Dans les ESPIC, les médecins ne négocient pas les conditions conventionnelles d'emploi à part, mais avec les autres salariés. L'emploi médical est établi par les contrats de travail. Ainsi, des dispositions de gré à gré peuvent être prises si elles ne sont contraires ni au code du travail, ni au code de déontologie médicale.
L'équivalent d'une part complémentaire variable (PCV) peut être introduit, comme dans le monde des entreprises, pour encourager le résultat et reconnaître l'implication des personnels et des cadres. Le risque de le faire seulement pour certains praticiens est d'une part de diviser, alors qu'il y a intérêt manifeste à cultiver le collectif et, d'autre part, de ne pas reconnaître le rôle indispensable de tous les intervenants non médecins. A contrario, ne pas le faire c'est continuer de ne pas reconnaître ceux qui s'investissent dans l'hôpital et atteignent leurs objectifs, pour l'intérêt collectif. Les solutions existent dans le monde des entreprises, elles passent par la rédaction des " fiches de poste " et la détermination annuelle d'objectifs pour tous les acteurs, puis par l'évaluation des objectifs atteints. La définition des objectifs médicaux passe par un dialogue de qualité et la transparence est un élément indispensable à la mise en place de l'encouragement collectif et individuel. Il ne doit pas s'agir d'une prime à l'activité, poussant uniquement à augmenter le nombre d'actes réalisés, mais bien de la reconnaissance du travail de ceux qui acceptent de prendre en main le collectif, dans leurs équipes et dans leurs établissements.

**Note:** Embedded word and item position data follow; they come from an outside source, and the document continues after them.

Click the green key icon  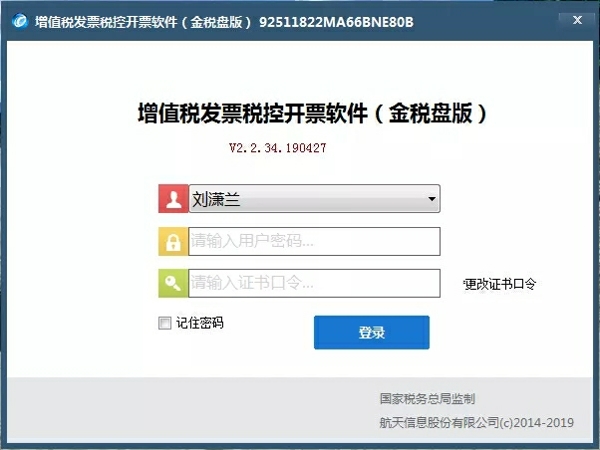(x=173, y=284)
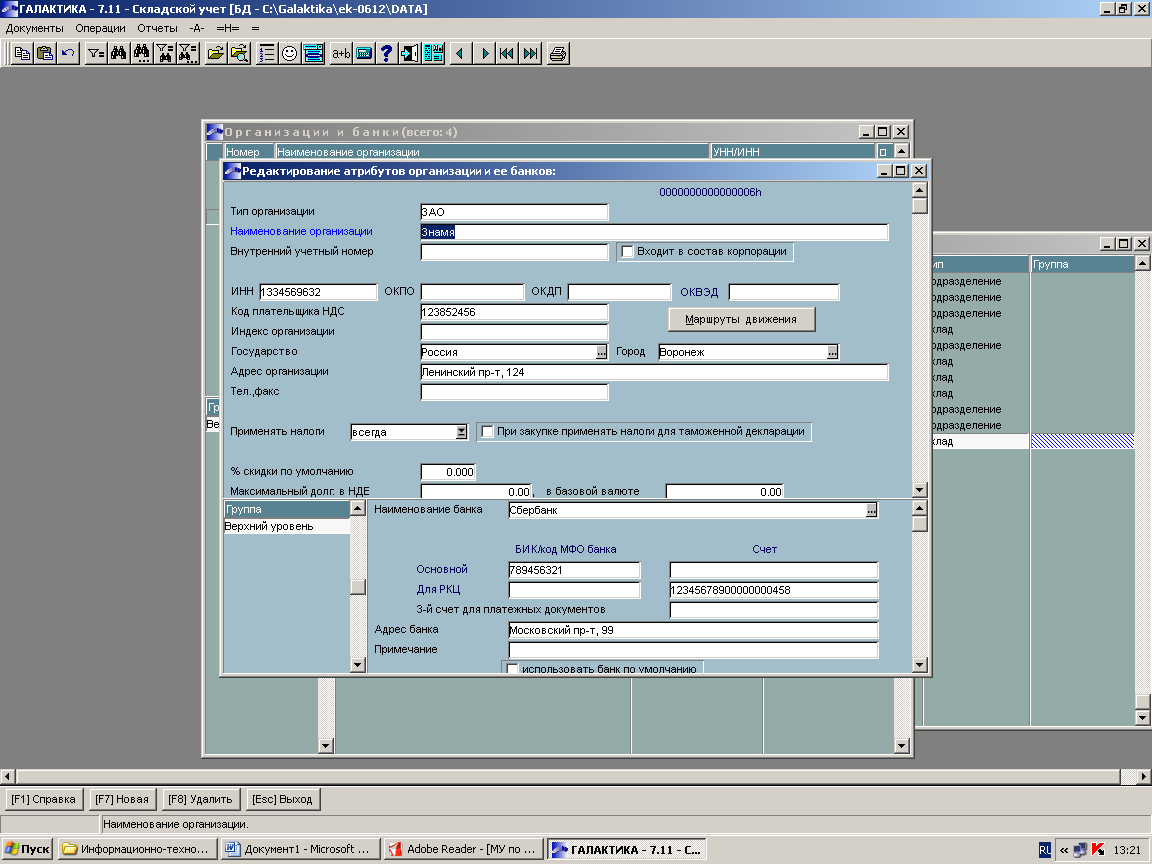Click the [F7] Новая button

pyautogui.click(x=121, y=799)
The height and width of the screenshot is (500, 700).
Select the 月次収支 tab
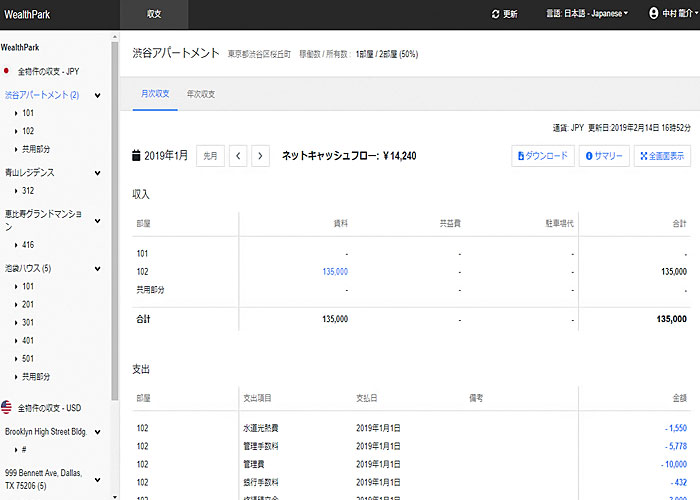[x=153, y=93]
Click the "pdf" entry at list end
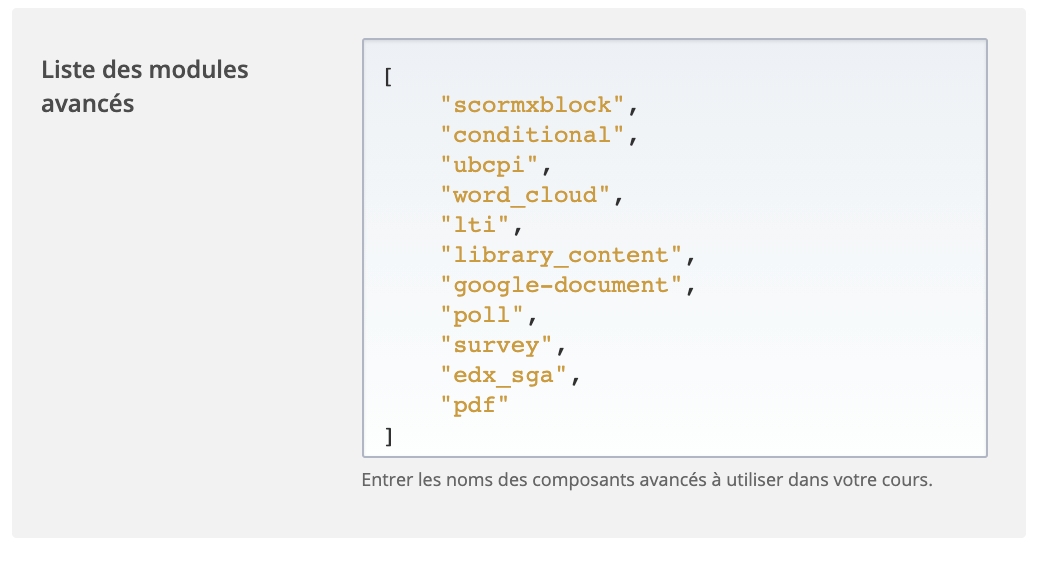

Enfin, la part variable doit évidemment rester complémentaire, pour ne pas tomber dans le travers du " salariat à l'acte " qui concentre, pour beaucoup de spécialité aux consultations longues, les inconvénients d'un exercice libéral sans les avantages d'un exercice salarié ! Ce mode de rémunération conduit au productivisme, contraire à l'article 97 du code de déontologie.
La loi HPST s'inscrit dans une logique de " missions de santé ", à accomplir par des acteurs publics ou privés. Beaucoup y voient un danger pour les soins " qui ne rapportent pas " ; dans les ESPIC comme à l'hôpital public, nous savons tous que ce danger est réel, mais n'existait-il pas avant ? Désormais, les médecins doivent (et peuvent) prendre leurs responsabilités et montrer qu'un métier d'indépendant, individuel, consacré jusque là par l'exercice libéral, peut être porteur des évolutions indispensables pour que la solidarité collective puisse continuer à financer notre beau système de santé.
Les ESPIC ont dû pour beaucoup se remettre profondément en question dans leurs missions et activités. Certains ont disparu. Mais ceux qui restent ont beaucoup d'atouts, en lien avec leurs valeurs, leur réactivité, leur liberté d'agir et leur habitude d'entreprendre.





 



(*) Président du Syndicat des médecins salariés des hôpitaux privés sans but lucratif (SYMHOSPRIV) et élu au Conseil Départemental de l'Ordre des Médecins à Paris (secrétaire général adjoint en charge de la commission des contrats d'exercice), Philippe AILLÈRES est aujourd'hui chef du service des urgences et coordonateur médical de pôle au Groupe hospitalier Paris saint Joseph après avoir exercé au SAMU de Paris.